The SME test package has worked well for highly-amended systems with high demand crops, such as tomato. In either testing system, very high soluble salt levels (> 4 or 5 dS/m) must still be addressed to avoid dessication damage to crop plants. Salt levels can be reduced, either by uncovering to natural rainfall, flushing with several inches of water, or by physical dilution with peat moss or additional field soil.

 

Unexpected findings
In a preliminary research project K was applied the first year as natural potassium sulfate. Two successive tomato crops were grown with no further K application. Initial application rates ranged from 100 to over 900 lb/A of K. At all locations, soil K levels were “cropped down” by plant uptake to low test levels, regardless of initial treatment level. In some cases, this was an astounding amount of soil depletion in just 2 years (figure 4). Tomatoes and other solanaceous crops have a strong tendency to “luxury consume” K, whether or not it is needed for normal growth and yield. This explains the high incidence of very low soil test K levels in tomato production tunnels.

The proportion of the total quantity of a nutrient present in the soil water at any given time is termed “buffering capacity”. It is controlled mostly by the clay and organic matter content of the soil. The 3 locations in our initial study had a range of soil textures: silt loam (higher clay), sandy loam (moderate clay), and loamy sand (low clay). On average, the proportion of total K which was immediately available in the soil water was 10 % in the silt loam, 20 % in the sandy loam, and 33 % in the loamy sand.

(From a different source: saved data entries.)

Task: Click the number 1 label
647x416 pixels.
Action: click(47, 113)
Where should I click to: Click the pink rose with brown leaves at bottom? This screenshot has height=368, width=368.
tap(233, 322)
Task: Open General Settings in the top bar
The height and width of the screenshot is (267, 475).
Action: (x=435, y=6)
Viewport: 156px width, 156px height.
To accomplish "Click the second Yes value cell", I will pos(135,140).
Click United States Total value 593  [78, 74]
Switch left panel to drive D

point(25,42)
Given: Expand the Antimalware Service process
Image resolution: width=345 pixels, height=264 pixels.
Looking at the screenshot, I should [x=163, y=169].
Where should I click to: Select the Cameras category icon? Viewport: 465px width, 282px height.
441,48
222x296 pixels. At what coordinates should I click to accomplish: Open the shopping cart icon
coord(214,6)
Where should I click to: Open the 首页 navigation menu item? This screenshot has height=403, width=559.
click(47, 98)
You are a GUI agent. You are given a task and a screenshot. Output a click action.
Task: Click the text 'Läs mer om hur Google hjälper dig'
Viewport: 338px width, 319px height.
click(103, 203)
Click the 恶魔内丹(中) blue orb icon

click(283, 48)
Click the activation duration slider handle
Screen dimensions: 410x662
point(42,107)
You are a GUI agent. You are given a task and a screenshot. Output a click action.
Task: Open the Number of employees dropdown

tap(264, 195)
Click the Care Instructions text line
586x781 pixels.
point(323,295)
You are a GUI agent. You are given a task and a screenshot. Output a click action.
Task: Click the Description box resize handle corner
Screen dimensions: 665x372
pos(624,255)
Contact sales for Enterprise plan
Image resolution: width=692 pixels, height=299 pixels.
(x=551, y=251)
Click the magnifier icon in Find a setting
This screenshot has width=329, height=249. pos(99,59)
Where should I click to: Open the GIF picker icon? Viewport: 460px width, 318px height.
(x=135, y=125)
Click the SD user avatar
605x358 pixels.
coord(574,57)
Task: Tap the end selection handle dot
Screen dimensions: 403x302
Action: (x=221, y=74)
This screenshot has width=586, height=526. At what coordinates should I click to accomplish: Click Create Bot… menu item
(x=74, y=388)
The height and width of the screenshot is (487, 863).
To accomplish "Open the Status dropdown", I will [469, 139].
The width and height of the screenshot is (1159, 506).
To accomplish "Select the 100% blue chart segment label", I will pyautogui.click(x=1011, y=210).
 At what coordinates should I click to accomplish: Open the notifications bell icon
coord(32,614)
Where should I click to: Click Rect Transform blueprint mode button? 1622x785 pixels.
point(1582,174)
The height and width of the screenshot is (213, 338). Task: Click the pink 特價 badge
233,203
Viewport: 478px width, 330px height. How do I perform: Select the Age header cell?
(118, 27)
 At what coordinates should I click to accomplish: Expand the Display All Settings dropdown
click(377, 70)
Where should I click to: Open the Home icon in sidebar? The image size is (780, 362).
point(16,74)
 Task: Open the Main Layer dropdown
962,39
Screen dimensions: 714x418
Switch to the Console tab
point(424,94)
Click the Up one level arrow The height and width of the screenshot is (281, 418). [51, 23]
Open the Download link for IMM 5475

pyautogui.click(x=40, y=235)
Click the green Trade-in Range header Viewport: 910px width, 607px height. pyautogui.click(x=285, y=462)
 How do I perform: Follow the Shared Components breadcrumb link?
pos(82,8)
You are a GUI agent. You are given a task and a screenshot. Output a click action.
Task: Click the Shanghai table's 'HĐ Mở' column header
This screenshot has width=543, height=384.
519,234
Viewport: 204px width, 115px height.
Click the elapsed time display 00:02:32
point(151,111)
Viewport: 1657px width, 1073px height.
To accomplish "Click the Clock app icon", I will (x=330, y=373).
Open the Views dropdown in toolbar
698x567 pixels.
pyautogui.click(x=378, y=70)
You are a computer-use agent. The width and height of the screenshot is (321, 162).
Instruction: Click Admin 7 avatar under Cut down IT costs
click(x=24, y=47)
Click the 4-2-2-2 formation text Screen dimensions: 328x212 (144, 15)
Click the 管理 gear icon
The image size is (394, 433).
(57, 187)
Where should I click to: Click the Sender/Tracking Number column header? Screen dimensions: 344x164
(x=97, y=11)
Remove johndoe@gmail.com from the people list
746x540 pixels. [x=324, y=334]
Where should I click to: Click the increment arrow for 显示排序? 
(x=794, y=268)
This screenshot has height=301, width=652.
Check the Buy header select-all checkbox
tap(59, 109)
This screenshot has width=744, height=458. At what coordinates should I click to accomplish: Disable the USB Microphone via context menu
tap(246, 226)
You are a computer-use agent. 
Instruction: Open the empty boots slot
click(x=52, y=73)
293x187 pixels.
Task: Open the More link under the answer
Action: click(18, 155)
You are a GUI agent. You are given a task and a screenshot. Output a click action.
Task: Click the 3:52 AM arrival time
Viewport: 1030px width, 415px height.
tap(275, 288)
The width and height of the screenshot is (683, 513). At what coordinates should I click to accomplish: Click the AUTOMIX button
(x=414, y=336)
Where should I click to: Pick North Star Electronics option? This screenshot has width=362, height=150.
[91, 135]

The higher proportion of immediately available K in coarse textured sandy soils leads to faster plant uptake earlier in the season and faster depletion of the total available K reserves. Faster K depletion in sandier soils can be compensated for by applying one or two additional applications through the drip later in the season. Front-loading all K at planting time is more compatible with loamy soils, which release K to the soil water more gradually through the season.

Another fundamental problem with high tunnel production is the incomplete wetting of beds in the hot dry environment. This can slow or prevent the release of applied nutrients. In open field production the soil is thoroughly wet to field capacity several times during the season. In a tunnel, there are often dry soil zones between drip lines. Even though both chemical and natural K sources (including potassium sulfate and K-Mag) easily dissolve in water, we were finding undissolved granules at the end of one or even two years after application in our research tunnels.

 

This is also a potential problem with natural nitrogen sources, which require sufficient soil moisture for full breakdown and release of nitrogen in plant-available form. Our current recommendation is to maintain three or four lines of drip in a typical 30-inch bed to minimize dry soil zones and incomplete nutrient release, especially in sandy soils. We also recommend using fine granulation fertilizers, where possible, to aid in more complete release of nutrients. Completely saturating beds right after applying fertilizer and again at two or three intervals through the growing season will also aid in completely releasing applied nutrients.

We are attempting to find critical K test levels corresponding to maximum yield and quality, for both types of soil testing methods: field soil tests (modified Morgan and Mehlich 3) and the soil water test (SME). In our potassium fertility research with tomatoes, we have found some very significant responses in marketable yield and fruit quality. Fruit quality issues of concern are yellow shoulder and internal white tissue, which are both physiological symptoms of potassium deficiency. We are continuing to accumulate and analyze uptake, yield, and quality data in our ongoing efforts to refine soil fertility and cultural guidelines in high tunnel production.

High Tunnel Soil Testing Packages are currently provided by the University of Maine, University of New Hampshire, and University of Massachusetts soil testing programs.

Bruce Hoskins has managed the University of Maine Soil Testing Lab for over 30 years. His wife Mary Lou and he operate Cedar Mill Farm, a small market garden operation growing cut flowers and mixed vegetables. It includes two high tunnels.